> Exercise goal: Copy the records starting with the line that contains "Share Aleksander Temlin's testimonial" and going on through the line that contains "will [x=613, y=1191].".

> Source records:
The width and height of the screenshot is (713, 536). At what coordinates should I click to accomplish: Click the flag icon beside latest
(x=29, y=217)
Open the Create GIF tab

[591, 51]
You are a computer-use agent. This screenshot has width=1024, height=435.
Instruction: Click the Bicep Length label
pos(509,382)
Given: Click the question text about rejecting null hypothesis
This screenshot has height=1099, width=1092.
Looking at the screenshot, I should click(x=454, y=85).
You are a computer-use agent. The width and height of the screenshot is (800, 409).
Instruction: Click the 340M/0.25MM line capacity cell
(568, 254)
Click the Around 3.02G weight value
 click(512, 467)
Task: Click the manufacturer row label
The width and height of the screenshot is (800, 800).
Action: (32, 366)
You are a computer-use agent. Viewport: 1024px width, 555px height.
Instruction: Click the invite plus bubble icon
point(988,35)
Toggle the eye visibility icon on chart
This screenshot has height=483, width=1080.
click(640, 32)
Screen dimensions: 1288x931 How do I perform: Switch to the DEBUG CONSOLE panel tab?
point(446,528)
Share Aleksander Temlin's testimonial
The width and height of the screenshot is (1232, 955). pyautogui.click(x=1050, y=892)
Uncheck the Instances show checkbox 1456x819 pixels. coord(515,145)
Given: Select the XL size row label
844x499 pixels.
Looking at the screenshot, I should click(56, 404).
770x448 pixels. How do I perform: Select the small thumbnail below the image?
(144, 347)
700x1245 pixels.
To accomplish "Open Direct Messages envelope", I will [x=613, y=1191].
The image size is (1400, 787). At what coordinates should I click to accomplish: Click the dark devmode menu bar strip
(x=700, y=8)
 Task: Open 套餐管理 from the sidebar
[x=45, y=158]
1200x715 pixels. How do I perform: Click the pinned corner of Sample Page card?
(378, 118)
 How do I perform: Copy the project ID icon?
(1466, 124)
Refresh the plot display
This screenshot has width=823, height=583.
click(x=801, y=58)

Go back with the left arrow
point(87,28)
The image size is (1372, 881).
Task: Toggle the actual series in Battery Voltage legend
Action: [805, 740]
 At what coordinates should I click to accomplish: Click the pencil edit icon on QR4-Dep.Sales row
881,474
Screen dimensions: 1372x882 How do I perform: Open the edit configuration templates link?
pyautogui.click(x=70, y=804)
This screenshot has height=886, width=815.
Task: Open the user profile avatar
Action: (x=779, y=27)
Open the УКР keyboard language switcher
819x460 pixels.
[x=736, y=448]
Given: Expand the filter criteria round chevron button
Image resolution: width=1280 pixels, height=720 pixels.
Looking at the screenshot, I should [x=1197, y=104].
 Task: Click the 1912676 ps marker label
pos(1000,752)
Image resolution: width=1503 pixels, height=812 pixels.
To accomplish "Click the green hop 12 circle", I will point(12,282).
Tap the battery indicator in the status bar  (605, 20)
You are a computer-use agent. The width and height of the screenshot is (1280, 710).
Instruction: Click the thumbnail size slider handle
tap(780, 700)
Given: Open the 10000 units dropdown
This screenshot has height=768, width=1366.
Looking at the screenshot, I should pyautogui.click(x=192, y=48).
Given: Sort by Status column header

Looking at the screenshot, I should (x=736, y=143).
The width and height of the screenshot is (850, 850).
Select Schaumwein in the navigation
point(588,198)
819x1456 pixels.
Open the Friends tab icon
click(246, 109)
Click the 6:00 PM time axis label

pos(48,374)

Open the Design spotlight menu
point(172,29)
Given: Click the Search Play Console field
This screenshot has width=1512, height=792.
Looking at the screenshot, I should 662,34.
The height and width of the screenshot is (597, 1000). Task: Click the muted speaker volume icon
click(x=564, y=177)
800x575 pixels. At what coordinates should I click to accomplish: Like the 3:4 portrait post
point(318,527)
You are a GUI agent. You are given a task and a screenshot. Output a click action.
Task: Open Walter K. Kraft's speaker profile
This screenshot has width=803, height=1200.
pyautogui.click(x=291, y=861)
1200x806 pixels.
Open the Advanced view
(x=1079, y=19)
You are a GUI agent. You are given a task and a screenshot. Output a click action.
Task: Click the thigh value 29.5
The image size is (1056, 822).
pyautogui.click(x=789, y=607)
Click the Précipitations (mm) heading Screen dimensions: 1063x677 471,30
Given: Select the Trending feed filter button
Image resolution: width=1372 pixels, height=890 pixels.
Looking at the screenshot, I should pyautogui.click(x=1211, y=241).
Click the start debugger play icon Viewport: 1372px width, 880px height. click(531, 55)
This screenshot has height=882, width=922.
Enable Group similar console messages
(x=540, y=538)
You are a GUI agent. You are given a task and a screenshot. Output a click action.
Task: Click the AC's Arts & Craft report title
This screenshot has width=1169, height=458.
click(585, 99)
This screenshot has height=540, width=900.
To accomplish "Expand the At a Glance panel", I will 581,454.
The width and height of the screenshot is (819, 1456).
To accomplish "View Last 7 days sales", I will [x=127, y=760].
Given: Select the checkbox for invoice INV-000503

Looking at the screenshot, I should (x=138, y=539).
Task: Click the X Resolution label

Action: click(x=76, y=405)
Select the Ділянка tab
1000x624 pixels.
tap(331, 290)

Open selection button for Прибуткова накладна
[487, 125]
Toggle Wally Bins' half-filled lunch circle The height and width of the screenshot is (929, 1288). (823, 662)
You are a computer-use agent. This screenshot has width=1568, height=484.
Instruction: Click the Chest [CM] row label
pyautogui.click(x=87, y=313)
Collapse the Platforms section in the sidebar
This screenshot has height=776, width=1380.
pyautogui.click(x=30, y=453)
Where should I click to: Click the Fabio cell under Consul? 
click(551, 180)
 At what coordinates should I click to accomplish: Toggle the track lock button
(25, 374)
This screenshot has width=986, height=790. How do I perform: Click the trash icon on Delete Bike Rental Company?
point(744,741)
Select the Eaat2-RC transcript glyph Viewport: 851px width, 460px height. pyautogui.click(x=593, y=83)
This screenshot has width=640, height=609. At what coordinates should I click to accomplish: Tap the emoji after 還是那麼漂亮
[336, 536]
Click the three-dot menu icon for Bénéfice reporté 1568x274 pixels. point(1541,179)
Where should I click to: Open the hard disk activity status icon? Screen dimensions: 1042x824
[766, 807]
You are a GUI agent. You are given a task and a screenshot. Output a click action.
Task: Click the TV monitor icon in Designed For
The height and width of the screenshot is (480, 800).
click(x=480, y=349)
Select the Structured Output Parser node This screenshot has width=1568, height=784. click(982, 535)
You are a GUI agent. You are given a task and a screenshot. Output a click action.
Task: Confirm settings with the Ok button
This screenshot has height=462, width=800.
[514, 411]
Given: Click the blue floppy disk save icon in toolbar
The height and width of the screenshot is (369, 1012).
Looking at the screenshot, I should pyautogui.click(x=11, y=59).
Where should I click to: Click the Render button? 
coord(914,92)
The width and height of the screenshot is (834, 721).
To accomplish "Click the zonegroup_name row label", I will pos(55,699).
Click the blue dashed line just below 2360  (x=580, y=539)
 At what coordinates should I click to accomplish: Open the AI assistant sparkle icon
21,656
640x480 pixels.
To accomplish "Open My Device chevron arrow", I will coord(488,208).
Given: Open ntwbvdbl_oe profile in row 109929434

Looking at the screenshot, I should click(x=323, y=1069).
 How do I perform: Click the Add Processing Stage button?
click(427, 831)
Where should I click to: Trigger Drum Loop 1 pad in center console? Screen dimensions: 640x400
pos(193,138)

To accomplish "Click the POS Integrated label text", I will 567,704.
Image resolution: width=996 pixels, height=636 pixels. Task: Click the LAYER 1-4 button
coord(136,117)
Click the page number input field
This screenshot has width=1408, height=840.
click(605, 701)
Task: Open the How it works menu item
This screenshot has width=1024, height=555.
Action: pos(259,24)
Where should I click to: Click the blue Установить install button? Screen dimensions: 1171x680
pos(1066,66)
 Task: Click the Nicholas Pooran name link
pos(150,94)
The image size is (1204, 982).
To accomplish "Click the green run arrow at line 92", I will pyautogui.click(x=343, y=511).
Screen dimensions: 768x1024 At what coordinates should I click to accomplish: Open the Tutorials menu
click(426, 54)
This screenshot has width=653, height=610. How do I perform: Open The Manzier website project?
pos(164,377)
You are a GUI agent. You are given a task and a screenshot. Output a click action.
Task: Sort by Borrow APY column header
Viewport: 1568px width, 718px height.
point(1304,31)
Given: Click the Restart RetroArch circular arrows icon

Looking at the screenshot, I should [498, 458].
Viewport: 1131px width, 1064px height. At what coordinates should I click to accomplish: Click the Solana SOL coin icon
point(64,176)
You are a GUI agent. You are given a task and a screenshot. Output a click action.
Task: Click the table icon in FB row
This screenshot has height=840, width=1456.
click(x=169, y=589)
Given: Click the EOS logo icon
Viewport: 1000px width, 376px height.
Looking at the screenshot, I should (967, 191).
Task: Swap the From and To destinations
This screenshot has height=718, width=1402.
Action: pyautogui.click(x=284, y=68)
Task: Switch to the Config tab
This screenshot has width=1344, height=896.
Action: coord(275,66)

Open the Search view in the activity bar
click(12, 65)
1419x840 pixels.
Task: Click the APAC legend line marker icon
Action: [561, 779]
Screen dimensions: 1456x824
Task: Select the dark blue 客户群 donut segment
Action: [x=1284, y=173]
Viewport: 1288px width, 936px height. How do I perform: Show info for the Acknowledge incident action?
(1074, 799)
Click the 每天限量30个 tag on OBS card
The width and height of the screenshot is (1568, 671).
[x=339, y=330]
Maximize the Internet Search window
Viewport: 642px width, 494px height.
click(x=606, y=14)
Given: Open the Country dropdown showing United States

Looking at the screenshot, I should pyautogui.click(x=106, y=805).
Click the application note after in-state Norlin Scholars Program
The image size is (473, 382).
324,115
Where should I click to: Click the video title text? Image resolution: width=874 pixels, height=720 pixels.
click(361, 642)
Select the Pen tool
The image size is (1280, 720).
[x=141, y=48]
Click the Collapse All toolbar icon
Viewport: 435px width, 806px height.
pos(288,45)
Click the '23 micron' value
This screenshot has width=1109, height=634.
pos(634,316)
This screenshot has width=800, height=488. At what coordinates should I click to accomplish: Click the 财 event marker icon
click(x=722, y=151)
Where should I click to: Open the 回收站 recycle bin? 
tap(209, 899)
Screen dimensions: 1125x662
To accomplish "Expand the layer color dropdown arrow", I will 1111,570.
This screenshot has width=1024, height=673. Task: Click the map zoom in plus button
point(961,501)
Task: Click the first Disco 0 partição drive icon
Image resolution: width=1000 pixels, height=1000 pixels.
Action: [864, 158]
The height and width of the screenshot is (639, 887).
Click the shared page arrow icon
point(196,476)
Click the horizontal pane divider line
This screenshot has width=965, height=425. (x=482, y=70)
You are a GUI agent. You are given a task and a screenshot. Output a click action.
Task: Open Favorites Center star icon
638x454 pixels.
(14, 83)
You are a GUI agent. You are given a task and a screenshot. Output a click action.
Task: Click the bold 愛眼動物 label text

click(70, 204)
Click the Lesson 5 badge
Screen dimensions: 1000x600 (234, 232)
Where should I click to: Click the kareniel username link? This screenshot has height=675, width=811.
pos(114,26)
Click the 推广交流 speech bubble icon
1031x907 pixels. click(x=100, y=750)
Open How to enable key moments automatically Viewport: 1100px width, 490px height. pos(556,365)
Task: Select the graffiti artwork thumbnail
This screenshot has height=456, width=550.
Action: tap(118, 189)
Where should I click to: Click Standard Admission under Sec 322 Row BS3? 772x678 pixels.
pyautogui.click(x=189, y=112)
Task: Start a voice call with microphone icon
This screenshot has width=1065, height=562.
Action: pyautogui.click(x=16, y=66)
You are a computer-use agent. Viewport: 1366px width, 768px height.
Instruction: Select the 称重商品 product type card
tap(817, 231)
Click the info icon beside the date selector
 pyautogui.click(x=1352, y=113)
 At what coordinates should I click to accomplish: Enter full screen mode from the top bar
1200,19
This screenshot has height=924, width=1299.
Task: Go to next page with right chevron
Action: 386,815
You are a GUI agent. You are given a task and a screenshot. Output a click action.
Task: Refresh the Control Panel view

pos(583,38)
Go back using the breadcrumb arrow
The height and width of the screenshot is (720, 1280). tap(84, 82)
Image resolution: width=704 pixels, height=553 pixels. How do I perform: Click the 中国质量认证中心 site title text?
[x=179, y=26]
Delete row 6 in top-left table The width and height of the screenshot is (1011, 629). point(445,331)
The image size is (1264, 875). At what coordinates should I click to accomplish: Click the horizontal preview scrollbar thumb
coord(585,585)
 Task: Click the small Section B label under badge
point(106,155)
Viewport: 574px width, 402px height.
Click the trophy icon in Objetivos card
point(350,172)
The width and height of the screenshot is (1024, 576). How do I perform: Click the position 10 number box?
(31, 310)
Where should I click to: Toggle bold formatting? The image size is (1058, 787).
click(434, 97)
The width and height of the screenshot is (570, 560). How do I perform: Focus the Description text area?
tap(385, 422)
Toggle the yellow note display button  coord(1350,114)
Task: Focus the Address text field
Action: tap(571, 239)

> Expected output:
Share Aleksander Temlin's testimonial
The width and height of the screenshot is (1232, 955). pyautogui.click(x=1050, y=892)
Uncheck the Instances show checkbox 1456x819 pixels. coord(515,145)
Given: Select the XL size row label
844x499 pixels.
Looking at the screenshot, I should click(56, 404).
770x448 pixels. How do I perform: Select the small thumbnail below the image?
(144, 347)
700x1245 pixels.
To accomplish "Open Direct Messages envelope", I will [x=613, y=1191].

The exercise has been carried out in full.